Stated goal = Rewrite the items below as a Markdown table with two columns, No. and Line. Give each nonblank line its own row, numbered in order.

Provided information =
%%

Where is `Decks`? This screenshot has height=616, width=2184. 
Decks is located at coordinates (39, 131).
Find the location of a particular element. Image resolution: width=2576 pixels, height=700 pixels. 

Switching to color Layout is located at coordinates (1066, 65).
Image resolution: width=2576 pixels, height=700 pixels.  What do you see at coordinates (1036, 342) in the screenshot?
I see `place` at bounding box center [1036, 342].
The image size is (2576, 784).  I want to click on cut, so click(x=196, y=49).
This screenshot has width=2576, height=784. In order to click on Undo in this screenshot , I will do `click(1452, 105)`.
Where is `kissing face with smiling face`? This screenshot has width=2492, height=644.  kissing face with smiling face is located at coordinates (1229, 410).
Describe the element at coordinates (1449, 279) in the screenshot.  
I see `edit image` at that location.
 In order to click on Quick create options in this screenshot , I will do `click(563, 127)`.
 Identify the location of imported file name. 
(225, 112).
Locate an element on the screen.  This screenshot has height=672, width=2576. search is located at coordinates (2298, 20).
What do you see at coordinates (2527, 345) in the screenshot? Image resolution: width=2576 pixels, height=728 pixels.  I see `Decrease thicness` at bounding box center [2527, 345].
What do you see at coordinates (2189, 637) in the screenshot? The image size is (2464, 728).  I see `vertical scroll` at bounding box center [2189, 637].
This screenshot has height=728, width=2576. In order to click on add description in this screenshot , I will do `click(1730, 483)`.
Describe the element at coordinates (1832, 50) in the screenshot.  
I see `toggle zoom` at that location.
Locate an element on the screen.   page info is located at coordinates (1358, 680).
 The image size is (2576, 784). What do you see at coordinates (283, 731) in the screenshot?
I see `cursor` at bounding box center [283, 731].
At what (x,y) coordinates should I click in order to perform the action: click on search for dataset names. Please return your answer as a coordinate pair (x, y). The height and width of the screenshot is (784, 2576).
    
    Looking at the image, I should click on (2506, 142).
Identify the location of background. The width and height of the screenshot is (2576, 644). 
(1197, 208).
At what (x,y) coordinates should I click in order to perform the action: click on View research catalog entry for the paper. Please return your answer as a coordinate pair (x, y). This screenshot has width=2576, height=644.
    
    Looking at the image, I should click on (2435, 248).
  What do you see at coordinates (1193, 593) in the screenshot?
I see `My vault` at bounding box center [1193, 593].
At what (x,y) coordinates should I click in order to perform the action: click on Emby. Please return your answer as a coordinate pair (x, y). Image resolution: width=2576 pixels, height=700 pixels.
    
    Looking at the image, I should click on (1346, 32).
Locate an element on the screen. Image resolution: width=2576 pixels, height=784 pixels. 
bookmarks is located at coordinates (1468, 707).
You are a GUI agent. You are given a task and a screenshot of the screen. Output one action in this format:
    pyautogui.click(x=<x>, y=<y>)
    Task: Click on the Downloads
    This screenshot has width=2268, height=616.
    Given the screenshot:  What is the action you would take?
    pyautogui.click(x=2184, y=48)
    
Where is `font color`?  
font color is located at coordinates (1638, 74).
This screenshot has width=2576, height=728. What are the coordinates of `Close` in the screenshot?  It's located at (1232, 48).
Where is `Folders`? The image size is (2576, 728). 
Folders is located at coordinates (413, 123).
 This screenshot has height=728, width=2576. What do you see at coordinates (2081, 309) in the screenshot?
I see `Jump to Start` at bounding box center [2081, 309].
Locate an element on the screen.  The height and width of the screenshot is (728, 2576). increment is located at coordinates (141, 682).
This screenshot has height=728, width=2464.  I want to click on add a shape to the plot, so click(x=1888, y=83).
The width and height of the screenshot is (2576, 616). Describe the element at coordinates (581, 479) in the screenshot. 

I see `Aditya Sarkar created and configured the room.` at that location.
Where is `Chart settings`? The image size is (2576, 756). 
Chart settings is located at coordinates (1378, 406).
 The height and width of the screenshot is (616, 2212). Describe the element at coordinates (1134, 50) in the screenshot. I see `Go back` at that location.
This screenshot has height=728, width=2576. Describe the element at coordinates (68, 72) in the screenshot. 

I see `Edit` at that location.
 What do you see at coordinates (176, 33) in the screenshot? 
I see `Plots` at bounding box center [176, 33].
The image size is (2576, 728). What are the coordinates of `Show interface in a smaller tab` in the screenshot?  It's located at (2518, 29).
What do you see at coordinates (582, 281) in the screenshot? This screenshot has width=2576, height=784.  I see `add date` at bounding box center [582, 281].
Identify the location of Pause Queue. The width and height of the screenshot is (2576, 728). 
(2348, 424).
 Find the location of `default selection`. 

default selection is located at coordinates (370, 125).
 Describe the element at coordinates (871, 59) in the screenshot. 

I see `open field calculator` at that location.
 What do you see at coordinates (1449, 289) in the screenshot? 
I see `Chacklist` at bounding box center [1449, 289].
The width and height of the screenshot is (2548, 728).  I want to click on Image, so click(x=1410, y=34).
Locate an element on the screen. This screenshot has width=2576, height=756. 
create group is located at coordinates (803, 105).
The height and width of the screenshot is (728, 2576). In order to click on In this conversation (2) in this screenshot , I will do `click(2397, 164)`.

%%

Response =
| No. | Line |
|---|---|
| 1 | Where is `Decks`? This screenshot has height=616, width=2184.  |
| 2 | Decks is located at coordinates (39, 131). |
| 3 | Find the location of a particular element. Image resolution: width=2576 pixels, height=700 pixels.  |
| 4 | Switching to color Layout is located at coordinates (1066, 65). |
| 5 | Image resolution: width=2576 pixels, height=700 pixels.  What do you see at coordinates (1036, 342) in the screenshot? |
| 6 | I see `place` at bounding box center [1036, 342]. |
| 7 | The image size is (2576, 784).  I want to click on cut, so click(x=196, y=49). |
| 8 | This screenshot has width=2576, height=784. In order to click on Undo in this screenshot , I will do `click(1452, 105)`. |
| 9 | Where is `kissing face with smiling face`? This screenshot has width=2492, height=644.  kissing face with smiling face is located at coordinates (1229, 410). |
| 10 | Describe the element at coordinates (1449, 279) in the screenshot.   |
| 11 | I see `edit image` at that location. |
| 12 |  In order to click on Quick create options in this screenshot , I will do `click(563, 127)`. |
| 13 |  Identify the location of imported file name.  |
| 14 | (225, 112). |
| 15 | Locate an element on the screen.  This screenshot has height=672, width=2576. search is located at coordinates (2298, 20). |
| 16 | What do you see at coordinates (2527, 345) in the screenshot? Image resolution: width=2576 pixels, height=728 pixels.  I see `Decrease thicness` at bounding box center [2527, 345]. |
| 17 | What do you see at coordinates (2189, 637) in the screenshot? The image size is (2464, 728).  I see `vertical scroll` at bounding box center [2189, 637]. |
| 18 | This screenshot has height=728, width=2576. In order to click on add description in this screenshot , I will do `click(1730, 483)`. |
| 19 | Describe the element at coordinates (1832, 50) in the screenshot.   |
| 20 | I see `toggle zoom` at that location. |
| 21 | Locate an element on the screen.   page info is located at coordinates (1358, 680). |
| 22 |  The image size is (2576, 784). What do you see at coordinates (283, 731) in the screenshot? |
| 23 | I see `cursor` at bounding box center [283, 731]. |
| 24 | At what (x,y) coordinates should I click in order to perform the action: click on search for dataset names. Please return your answer as a coordinate pair (x, y). The height and width of the screenshot is (784, 2576). |
| 25 |     Looking at the image, I should click on (2506, 142). |
| 26 | Identify the location of background. The width and height of the screenshot is (2576, 644).  |
| 27 | (1197, 208). |
| 28 | At what (x,y) coordinates should I click in order to perform the action: click on View research catalog entry for the paper. Please return your answer as a coordinate pair (x, y). This screenshot has width=2576, height=644. |
| 29 |     Looking at the image, I should click on (2435, 248). |
| 30 |   What do you see at coordinates (1193, 593) in the screenshot? |
| 31 | I see `My vault` at bounding box center [1193, 593]. |
| 32 | At what (x,y) coordinates should I click in order to perform the action: click on Emby. Please return your answer as a coordinate pair (x, y). Image resolution: width=2576 pixels, height=700 pixels. |
| 33 |     Looking at the image, I should click on (1346, 32). |
| 34 | Locate an element on the screen. Image resolution: width=2576 pixels, height=784 pixels.  |
| 35 | bookmarks is located at coordinates (1468, 707). |
| 36 | You are a GUI agent. You are given a task and a screenshot of the screen. Output one action in this format: |
| 37 |     pyautogui.click(x=<x>, y=<y>) |
| 38 |     Task: Click on the Downloads |
| 39 |     This screenshot has width=2268, height=616. |
| 40 |     Given the screenshot:  What is the action you would take? |
| 41 |     pyautogui.click(x=2184, y=48) |
| 42 | Where is `font color`?   |
| 43 | font color is located at coordinates (1638, 74). |
| 44 | This screenshot has width=2576, height=728. What are the coordinates of `Close` in the screenshot?  It's located at (1232, 48). |
| 45 | Where is `Folders`? The image size is (2576, 728).  |
| 46 | Folders is located at coordinates (413, 123). |
| 47 |  This screenshot has height=728, width=2576. What do you see at coordinates (2081, 309) in the screenshot? |
| 48 | I see `Jump to Start` at bounding box center [2081, 309]. |
| 49 | Locate an element on the screen.  The height and width of the screenshot is (728, 2576). increment is located at coordinates (141, 682). |
| 50 | This screenshot has height=728, width=2464.  I want to click on add a shape to the plot, so click(x=1888, y=83). |
| 51 | The width and height of the screenshot is (2576, 616). Describe the element at coordinates (581, 479) in the screenshot.  |
| 52 | I see `Aditya Sarkar created and configured the room.` at that location. |
| 53 | Where is `Chart settings`? The image size is (2576, 756).  |
| 54 | Chart settings is located at coordinates (1378, 406). |
| 55 |  The height and width of the screenshot is (616, 2212). Describe the element at coordinates (1134, 50) in the screenshot. I see `Go back` at that location. |
| 56 | This screenshot has height=728, width=2576. Describe the element at coordinates (68, 72) in the screenshot.  |
| 57 | I see `Edit` at that location. |
| 58 |  What do you see at coordinates (176, 33) in the screenshot?  |
| 59 | I see `Plots` at bounding box center [176, 33]. |
| 60 | The image size is (2576, 728). What are the coordinates of `Show interface in a smaller tab` in the screenshot?  It's located at (2518, 29). |
| 61 | What do you see at coordinates (582, 281) in the screenshot? This screenshot has width=2576, height=784.  I see `add date` at bounding box center [582, 281]. |
| 62 | Identify the location of Pause Queue. The width and height of the screenshot is (2576, 728).  |
| 63 | (2348, 424). |
| 64 |  Find the location of `default selection`.  |
| 65 | default selection is located at coordinates (370, 125). |
| 66 |  Describe the element at coordinates (871, 59) in the screenshot.  |
| 67 | I see `open field calculator` at that location. |
| 68 |  What do you see at coordinates (1449, 289) in the screenshot?  |
| 69 | I see `Chacklist` at bounding box center [1449, 289]. |
| 70 | The width and height of the screenshot is (2548, 728).  I want to click on Image, so click(x=1410, y=34). |
| 71 | Locate an element on the screen. This screenshot has width=2576, height=756.  |
| 72 | create group is located at coordinates (803, 105). |
| 73 | The height and width of the screenshot is (728, 2576). In order to click on In this conversation (2) in this screenshot , I will do `click(2397, 164)`. |